I checked the backup files. They were fine. “How about we just keep the domain registration? That’s pretty cheap. At least nobody else would be able to use it.”

“Sure.” He reached an arm around me and gave a squeeze. “Sounds like a plan.”

It grew silent for a while. I read a few more posts, then found our travelog and pointed it out to him. “Hey, look! I love this part. We’ve had so many adventures together over the years. This is our record of it all. Well, at least until we stopped blogging.”

Bruno indulged me and watched over my shoulder as I clicked around, showing him more pages – our hike through the Japanese Alps, our equipment log, our “about us” page. After a few minutes, he said, “We don’t have to cancel it, you know. I’m torn too. We can just keep going. It’s okay.”

I glanced up at him. “That seems a bit expensive if we’re never going to use blog again.”

“It’ll be fine. We put a lot of work into it.”

“But it’s so ugly! The style is so outdated. I kept meaning to change the theme but never got around to it.” That part was true. It was okay when we first set it up, but it also feels very last decade-esque.

“I think it’s great.”

I mulled on it for a while. “Are you sure?”

“Of course,” he replied. “Let’s renew it.”

And so, we renewed it for yet another year.

Here’s the thing.

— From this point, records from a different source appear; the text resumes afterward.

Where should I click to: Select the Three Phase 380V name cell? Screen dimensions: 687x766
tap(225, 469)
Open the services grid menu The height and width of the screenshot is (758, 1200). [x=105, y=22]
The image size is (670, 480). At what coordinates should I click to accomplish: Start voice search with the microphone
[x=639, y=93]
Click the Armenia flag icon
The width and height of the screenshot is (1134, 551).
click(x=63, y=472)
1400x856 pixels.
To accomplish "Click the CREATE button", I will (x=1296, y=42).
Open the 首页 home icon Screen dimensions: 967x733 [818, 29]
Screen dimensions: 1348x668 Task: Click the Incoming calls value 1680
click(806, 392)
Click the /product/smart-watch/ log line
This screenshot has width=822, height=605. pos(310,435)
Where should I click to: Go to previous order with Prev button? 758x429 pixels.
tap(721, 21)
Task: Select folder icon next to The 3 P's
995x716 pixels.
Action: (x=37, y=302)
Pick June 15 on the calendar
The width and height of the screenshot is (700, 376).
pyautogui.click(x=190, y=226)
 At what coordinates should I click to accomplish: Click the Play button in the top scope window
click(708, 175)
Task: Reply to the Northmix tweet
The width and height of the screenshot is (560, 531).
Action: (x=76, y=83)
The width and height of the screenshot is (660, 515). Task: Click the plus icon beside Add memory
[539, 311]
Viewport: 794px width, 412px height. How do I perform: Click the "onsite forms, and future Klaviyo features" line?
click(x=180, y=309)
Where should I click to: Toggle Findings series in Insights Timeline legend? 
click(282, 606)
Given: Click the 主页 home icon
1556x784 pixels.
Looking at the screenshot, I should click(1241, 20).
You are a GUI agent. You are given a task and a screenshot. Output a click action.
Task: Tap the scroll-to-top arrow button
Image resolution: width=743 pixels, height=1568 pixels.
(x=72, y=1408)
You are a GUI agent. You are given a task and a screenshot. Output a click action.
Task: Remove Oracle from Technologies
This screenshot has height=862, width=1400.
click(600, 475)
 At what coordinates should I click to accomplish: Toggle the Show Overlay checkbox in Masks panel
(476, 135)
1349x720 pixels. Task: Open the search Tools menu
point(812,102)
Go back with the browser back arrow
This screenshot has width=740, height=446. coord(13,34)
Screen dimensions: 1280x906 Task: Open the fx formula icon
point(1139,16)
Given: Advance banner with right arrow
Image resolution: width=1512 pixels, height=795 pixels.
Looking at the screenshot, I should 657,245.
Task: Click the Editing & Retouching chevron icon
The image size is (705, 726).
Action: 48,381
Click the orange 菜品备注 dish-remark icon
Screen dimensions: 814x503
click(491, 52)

Like I said, I doubt I’ll blog again if I need to make it look decent, add a million photos, and do enough research or add enough descriptive detail for each post to be useful to a fellow traveller. But I do still enjoy writing, and posting reflective text-only entries is better than posting nothing at all if we’re going to keep this blog up and running.

So I’m going to give it a second shot, and I’m going to do it the only way I really know – which means more entries like these. We’ll see how it goes.